The use of any drugs that can enhance the excretion of uric acid by the kidneys (especially in large doses) requires constant monitoring of the degree of uricosuria, which should not exceed 1000 mg per day, and daily diuresis should be at least 2 liters. Otherwise, the risk of exacerbation of nephropathy is quite real, since all uricosuric preparations can displace uric acid salts from its deposits in tissues and contribute to the accumulation of free urate in plasma. In chronic renal failure and secondary gout, allopurinol is the drug of choice, its daily dose is 0.1-0.2 g.

Prevention of Kidney Gout

It is necessary to follow a diet with hereditary burden.

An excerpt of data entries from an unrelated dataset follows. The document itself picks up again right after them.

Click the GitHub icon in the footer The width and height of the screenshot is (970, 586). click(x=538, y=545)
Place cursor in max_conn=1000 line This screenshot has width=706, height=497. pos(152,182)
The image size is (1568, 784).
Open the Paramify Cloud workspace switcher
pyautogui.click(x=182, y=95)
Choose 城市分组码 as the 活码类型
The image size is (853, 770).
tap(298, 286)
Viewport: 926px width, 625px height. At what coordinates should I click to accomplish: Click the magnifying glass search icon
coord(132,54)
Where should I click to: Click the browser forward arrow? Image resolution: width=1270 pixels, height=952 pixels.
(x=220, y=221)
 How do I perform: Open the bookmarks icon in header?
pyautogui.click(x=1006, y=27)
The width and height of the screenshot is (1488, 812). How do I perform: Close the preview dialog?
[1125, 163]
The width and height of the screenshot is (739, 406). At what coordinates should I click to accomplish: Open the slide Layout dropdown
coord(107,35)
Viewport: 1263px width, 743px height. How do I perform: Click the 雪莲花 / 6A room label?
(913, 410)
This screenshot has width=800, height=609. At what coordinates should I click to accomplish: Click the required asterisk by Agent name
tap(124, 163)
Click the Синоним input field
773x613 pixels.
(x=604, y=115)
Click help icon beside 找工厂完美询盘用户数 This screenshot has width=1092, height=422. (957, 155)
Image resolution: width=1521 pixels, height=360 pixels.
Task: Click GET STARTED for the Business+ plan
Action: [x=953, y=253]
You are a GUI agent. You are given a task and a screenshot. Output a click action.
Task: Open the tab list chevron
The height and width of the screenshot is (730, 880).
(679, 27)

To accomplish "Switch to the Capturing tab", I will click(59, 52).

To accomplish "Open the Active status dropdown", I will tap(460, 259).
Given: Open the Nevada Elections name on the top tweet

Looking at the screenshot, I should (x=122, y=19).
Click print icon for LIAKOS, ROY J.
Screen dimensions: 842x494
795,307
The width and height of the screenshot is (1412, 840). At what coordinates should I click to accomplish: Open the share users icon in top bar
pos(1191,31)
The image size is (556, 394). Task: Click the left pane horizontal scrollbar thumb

Prevention of kidney damage in the presence of a history of articular gouty arthritis is reduced to the correct, long-term treatment aimed at normalizing the level of uric acid in the blood.

Patients with gouty nephropathy are subject to a medical examination similar to that for chronic glomerulonephritis, provided that the level of uricemia is determined I every 2-3 months to correct maintenance therapy.